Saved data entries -
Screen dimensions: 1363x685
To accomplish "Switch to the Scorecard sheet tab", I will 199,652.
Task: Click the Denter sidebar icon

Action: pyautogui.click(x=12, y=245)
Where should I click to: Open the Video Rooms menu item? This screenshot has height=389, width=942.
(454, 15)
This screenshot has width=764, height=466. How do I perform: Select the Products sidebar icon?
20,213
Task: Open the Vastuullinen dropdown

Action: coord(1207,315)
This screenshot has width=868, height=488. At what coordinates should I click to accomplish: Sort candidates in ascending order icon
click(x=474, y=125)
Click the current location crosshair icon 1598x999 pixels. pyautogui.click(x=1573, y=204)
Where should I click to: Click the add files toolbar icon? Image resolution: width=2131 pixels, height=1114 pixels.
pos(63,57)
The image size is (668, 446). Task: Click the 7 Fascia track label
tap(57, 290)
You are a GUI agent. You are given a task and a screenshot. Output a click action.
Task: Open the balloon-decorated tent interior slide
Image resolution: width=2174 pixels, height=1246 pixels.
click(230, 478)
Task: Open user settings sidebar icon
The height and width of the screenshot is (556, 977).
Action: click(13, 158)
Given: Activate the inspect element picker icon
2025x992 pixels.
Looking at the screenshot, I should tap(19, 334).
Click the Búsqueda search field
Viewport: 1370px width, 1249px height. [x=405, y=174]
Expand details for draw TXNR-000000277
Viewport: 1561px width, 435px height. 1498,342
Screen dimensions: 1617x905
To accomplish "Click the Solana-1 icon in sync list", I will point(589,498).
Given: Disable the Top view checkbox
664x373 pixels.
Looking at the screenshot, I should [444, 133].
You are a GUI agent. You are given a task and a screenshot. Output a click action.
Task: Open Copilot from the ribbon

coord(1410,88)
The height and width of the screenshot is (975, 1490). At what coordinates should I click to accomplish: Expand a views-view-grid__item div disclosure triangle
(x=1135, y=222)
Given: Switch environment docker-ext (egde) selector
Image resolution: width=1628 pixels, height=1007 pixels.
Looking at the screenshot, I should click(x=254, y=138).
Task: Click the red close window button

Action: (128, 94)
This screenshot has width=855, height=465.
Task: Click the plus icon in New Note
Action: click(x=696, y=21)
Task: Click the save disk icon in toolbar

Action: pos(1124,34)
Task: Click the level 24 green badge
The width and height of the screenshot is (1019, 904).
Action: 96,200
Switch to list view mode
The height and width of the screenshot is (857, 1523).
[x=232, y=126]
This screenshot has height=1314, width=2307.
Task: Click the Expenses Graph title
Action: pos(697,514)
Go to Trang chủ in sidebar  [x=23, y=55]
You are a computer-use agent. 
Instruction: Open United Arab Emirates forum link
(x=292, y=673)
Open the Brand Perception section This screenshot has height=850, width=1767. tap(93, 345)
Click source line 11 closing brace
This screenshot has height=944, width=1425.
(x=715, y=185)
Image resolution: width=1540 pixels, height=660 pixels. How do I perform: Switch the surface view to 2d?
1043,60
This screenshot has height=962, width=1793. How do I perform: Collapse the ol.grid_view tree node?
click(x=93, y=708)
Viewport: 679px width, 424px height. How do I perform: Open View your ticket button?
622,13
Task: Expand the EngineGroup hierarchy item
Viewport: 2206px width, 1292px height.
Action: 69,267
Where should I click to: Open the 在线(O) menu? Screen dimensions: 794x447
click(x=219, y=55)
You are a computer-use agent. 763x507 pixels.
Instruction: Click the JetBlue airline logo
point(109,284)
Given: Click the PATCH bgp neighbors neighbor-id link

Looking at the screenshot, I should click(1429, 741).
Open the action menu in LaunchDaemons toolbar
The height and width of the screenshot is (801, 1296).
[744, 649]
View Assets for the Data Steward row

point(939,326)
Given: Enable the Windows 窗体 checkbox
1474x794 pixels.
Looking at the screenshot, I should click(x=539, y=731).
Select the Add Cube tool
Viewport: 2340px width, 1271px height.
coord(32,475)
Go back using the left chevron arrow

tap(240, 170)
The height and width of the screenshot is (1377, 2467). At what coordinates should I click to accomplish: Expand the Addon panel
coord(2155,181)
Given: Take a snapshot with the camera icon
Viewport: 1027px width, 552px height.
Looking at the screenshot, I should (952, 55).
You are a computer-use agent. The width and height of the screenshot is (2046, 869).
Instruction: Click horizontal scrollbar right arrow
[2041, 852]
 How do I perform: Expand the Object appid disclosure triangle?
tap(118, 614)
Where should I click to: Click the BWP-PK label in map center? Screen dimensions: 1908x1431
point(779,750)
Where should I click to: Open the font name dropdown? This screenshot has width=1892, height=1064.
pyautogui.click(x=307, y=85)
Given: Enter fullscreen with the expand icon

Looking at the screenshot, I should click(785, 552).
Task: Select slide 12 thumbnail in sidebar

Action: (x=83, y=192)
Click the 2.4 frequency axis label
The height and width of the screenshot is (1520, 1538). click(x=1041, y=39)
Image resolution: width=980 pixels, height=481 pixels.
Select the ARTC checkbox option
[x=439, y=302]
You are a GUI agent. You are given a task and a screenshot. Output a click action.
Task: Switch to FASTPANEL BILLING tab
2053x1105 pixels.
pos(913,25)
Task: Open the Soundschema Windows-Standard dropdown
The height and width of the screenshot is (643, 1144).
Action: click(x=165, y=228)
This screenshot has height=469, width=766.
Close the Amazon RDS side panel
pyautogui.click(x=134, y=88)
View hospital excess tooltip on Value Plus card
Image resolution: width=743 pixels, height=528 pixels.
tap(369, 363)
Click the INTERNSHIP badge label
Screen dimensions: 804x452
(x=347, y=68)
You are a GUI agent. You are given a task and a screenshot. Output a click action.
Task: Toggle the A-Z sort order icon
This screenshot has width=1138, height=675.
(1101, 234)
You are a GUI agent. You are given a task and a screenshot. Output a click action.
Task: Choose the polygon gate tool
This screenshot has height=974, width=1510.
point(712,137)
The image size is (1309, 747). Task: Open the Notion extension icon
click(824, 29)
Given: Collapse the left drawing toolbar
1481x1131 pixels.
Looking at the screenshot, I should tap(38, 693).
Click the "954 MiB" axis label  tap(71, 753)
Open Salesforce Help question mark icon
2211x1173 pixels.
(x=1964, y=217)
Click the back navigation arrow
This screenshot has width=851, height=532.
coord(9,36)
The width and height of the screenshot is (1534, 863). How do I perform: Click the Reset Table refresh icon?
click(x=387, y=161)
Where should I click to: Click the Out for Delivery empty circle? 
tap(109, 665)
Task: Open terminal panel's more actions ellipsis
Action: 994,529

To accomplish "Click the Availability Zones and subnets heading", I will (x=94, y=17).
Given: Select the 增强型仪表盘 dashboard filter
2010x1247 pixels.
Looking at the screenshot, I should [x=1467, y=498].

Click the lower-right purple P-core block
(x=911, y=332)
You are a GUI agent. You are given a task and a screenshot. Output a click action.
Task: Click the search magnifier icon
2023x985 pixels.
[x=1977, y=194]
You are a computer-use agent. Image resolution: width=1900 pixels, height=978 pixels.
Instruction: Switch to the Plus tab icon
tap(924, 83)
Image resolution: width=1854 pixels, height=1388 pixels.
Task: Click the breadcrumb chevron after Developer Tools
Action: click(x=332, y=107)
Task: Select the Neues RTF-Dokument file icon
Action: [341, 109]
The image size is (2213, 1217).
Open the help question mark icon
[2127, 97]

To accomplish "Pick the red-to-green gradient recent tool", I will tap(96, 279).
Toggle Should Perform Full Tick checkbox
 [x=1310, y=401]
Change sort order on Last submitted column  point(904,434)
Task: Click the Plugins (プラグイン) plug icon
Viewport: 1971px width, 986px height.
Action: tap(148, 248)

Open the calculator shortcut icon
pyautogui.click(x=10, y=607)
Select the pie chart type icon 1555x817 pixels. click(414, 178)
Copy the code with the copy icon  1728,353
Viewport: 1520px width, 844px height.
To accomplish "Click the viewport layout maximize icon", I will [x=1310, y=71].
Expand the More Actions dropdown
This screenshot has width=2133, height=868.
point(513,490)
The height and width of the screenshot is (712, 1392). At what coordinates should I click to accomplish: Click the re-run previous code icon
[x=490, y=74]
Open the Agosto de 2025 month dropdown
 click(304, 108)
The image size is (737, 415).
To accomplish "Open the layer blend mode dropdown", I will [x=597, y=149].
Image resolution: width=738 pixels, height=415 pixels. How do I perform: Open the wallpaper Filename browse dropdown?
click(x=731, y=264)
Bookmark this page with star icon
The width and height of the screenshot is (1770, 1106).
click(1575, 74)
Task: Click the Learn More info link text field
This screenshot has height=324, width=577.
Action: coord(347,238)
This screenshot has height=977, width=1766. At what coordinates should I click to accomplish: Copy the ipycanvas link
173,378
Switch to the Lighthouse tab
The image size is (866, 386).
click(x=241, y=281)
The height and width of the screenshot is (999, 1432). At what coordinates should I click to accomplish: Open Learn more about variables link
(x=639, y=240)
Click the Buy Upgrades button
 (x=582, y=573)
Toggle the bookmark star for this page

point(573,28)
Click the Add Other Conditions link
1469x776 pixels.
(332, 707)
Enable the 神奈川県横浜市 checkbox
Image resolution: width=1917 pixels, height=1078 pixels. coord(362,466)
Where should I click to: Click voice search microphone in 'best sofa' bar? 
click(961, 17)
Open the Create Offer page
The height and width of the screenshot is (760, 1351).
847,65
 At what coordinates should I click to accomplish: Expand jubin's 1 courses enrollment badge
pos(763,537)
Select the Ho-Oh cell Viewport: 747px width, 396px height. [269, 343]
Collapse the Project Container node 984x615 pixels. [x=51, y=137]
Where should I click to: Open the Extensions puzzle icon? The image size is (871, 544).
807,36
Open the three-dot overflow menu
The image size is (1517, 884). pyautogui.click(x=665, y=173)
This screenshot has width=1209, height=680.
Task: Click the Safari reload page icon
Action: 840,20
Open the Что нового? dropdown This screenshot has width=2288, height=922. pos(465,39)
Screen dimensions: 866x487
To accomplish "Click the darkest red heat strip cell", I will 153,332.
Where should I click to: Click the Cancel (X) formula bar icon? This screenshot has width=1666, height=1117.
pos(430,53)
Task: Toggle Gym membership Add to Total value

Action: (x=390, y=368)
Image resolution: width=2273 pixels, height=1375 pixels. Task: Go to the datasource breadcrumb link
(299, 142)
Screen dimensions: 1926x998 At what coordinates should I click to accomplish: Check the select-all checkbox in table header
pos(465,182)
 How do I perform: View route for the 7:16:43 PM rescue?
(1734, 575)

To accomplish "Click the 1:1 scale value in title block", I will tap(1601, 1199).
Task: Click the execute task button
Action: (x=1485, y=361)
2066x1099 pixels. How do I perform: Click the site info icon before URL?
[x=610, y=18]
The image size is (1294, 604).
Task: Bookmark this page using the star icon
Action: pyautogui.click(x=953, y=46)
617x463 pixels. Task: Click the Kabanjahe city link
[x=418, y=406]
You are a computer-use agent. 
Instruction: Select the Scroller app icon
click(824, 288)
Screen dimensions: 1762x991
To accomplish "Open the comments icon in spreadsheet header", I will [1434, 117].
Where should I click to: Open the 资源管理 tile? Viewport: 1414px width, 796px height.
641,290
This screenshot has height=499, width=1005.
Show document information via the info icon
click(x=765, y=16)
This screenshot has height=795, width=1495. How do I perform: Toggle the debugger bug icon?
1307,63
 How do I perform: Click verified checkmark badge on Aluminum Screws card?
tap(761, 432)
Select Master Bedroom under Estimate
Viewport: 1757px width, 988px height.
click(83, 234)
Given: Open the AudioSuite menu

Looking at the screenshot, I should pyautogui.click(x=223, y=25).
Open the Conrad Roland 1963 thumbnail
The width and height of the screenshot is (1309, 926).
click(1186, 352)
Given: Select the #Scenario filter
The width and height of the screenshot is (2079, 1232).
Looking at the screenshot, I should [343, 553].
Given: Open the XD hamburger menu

What you are asked to do -
What is needed is each line of the entries that contains the word "cell".

Answer to the problem -
Select the Ho-Oh cell Viewport: 747px width, 396px height. [269, 343]
To accomplish "Click the darkest red heat strip cell", I will 153,332.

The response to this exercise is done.